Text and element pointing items
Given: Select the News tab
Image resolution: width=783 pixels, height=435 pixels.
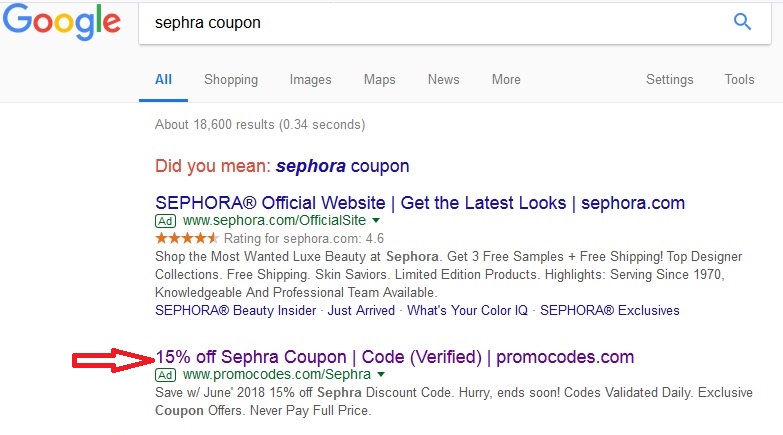Looking at the screenshot, I should click(x=443, y=79).
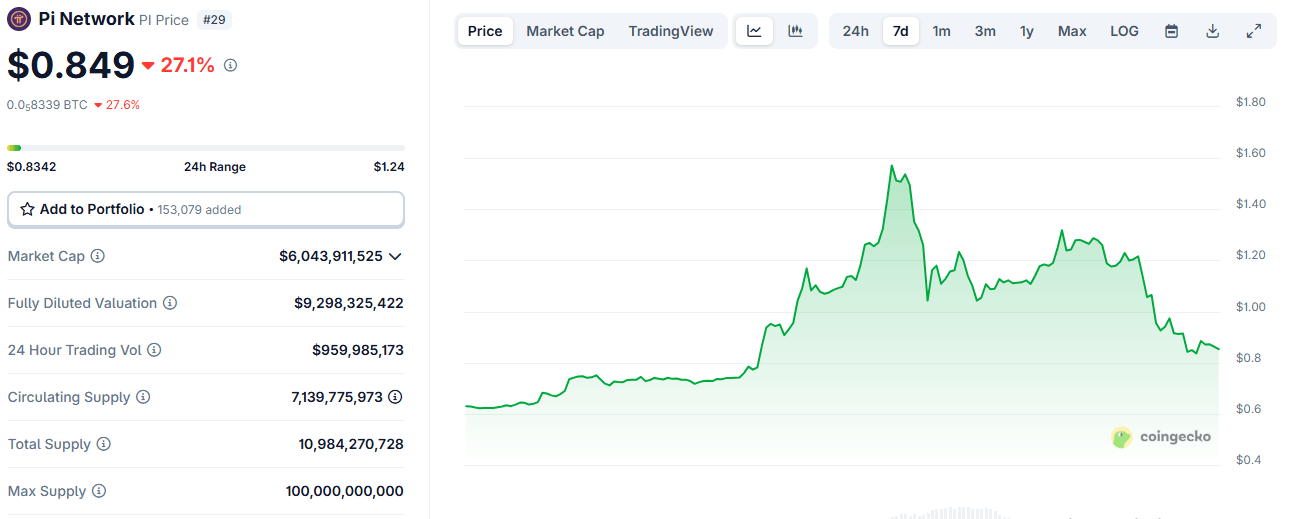Click the 24h price range bar

(205, 148)
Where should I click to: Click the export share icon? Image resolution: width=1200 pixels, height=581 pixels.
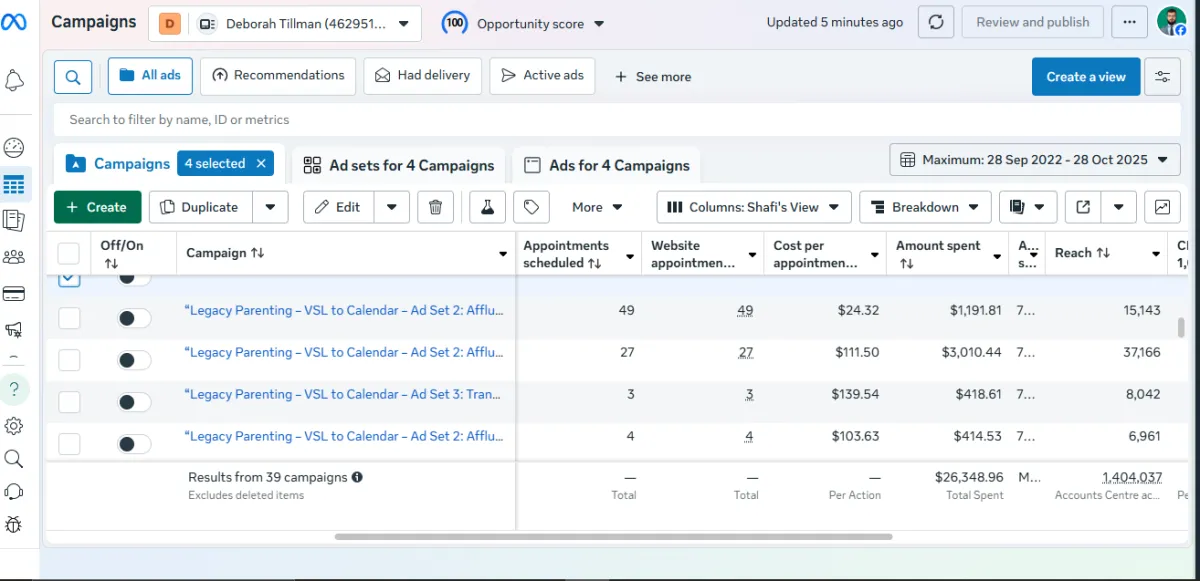pyautogui.click(x=1083, y=207)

* [WORK TO COMPLETE]: Count how many lines in the items above contain the string "width". Give only the number.

* [WORKED ANSWER]: 2